The court’s Chief Justice, Tom Parker, went further in a separate opinion explicitly linking the ruling to anti-abortion theology.
“Even before birth, all human beings have the image of God, and their lives cannot be destroyed without effacing his glory,” Parker wrote.
On Wednesday, five days after the ruling, the University of Alabama at Birmingham health system announced that it was suspending in vitro fertilization treatments.
“We must evaluate the potential that our patients and our physicians could be prosecuted criminally or face punitive damages for following the standard of care for I.V.F. treatments,” the hospital system said in a statement.
Even before that announcement, White House officials were warning of the disruption the ruling could cause.
“This is exactly the type of chaos that we expected when the Supreme Court overturned Roe vs. Wade and paved the way for politicians to dictate some of the most personal decisions families can make,” White House Press Secretary Karine Jean-Pierre told reporters Tuesday.
What swing voters remember
To many Democrats, the idea of Trump as a candidate of stability is maddening. How, they ask, can voters square that with the record of his four years in office and, especially, that era’s closing event, the attack on the U.S. Capitol on Jan. 6, 2021.

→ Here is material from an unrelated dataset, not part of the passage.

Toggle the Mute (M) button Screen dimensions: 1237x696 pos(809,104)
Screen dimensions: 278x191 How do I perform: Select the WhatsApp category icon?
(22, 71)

But swing voters — the sort who determine which side wins close elections — tend to be people who pay very little attention to news. That’s why they are swing voters; the lion’s share of them don’t have strong partisan convictions or consistent ideologies, and they’re not especially interested in politics. They’re “low-information voters,” in the jargon of political campaigns.
Amid the clamor of the modern media environment, a lot of events — even headlines that might seem indelible to those who do follow current events — simply wash over a large share of the population.
The passage of time further dulls recollections of who did what to whom. That’s one reason that the reputations of most presidents improve after they leave office: Contrary to Shakespeare, it’s the evil men do that’s “oft interred with their bones.”
Instead of public events, what many voters remember is how their own lives changed during a presidential term. And in Trump’s case, his four years in office — at least until the COVID-19 pandemic hit — coincided with a period of rising real incomes for most families.
For many voters, that memory of economic prosperity has helped foster an image of Trump’s era as a more stable time than the stormy present.
But on issues like abortion, voters also see Republicans as extremists.
This year’s election could turn on which of those images proves more powerful to the small swath of low-information voters who are likely to determine the outcome.